WORK INSTRUCTION:
Transcribe all the data, leaving each word as it is.

MATERIAL PROVIDED:
▬▬▬

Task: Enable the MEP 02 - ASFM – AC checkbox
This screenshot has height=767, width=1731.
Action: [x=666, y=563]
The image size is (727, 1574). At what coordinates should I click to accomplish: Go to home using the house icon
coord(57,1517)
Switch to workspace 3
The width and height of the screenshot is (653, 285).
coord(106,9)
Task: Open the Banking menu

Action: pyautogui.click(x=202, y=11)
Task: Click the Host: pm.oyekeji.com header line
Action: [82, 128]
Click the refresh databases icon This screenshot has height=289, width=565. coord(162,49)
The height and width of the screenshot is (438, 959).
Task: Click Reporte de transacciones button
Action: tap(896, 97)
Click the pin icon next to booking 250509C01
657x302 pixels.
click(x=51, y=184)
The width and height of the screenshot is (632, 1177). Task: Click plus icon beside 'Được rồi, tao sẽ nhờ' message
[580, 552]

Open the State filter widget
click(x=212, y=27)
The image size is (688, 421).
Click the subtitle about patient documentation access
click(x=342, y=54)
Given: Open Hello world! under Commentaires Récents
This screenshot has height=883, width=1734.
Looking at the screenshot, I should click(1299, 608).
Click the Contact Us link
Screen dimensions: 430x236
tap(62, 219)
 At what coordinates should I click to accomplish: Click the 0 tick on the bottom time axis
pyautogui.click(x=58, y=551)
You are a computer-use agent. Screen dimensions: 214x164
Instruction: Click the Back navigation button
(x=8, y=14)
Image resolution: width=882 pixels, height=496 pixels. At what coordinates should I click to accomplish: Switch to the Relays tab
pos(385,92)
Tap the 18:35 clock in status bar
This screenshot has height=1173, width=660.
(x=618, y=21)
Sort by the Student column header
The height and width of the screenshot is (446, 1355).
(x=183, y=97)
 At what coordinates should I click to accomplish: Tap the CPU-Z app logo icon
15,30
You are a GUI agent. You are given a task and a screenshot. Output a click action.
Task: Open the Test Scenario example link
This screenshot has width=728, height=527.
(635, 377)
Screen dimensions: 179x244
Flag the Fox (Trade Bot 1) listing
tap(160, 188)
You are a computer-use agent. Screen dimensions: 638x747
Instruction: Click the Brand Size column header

▬▬▬

WRITTEN SOLUTION:
Task: Enable the MEP 02 - ASFM – AC checkbox
This screenshot has height=767, width=1731.
Action: [x=666, y=563]
The image size is (727, 1574). At what coordinates should I click to accomplish: Go to home using the house icon
coord(57,1517)
Switch to workspace 3
The width and height of the screenshot is (653, 285).
coord(106,9)
Task: Open the Banking menu

Action: pyautogui.click(x=202, y=11)
Task: Click the Host: pm.oyekeji.com header line
Action: [82, 128]
Click the refresh databases icon This screenshot has height=289, width=565. coord(162,49)
The height and width of the screenshot is (438, 959).
Task: Click Reporte de transacciones button
Action: tap(896, 97)
Click the pin icon next to booking 250509C01
657x302 pixels.
click(x=51, y=184)
The width and height of the screenshot is (632, 1177). Task: Click plus icon beside 'Được rồi, tao sẽ nhờ' message
[580, 552]

Open the State filter widget
click(x=212, y=27)
The image size is (688, 421).
Click the subtitle about patient documentation access
click(x=342, y=54)
Given: Open Hello world! under Commentaires Récents
This screenshot has height=883, width=1734.
Looking at the screenshot, I should click(1299, 608).
Click the Contact Us link
Screen dimensions: 430x236
tap(62, 219)
 At what coordinates should I click to accomplish: Click the 0 tick on the bottom time axis
pyautogui.click(x=58, y=551)
You are a computer-use agent. Screen dimensions: 214x164
Instruction: Click the Back navigation button
(x=8, y=14)
Image resolution: width=882 pixels, height=496 pixels. At what coordinates should I click to accomplish: Switch to the Relays tab
pos(385,92)
Tap the 18:35 clock in status bar
This screenshot has height=1173, width=660.
(x=618, y=21)
Sort by the Student column header
The height and width of the screenshot is (446, 1355).
(x=183, y=97)
 At what coordinates should I click to accomplish: Tap the CPU-Z app logo icon
15,30
You are a GUI agent. You are given a task and a screenshot. Output a click action.
Task: Open the Test Scenario example link
This screenshot has width=728, height=527.
(635, 377)
Screen dimensions: 179x244
Flag the Fox (Trade Bot 1) listing
tap(160, 188)
You are a computer-use agent. Screen dimensions: 638x747
Instruction: Click the Brand Size column header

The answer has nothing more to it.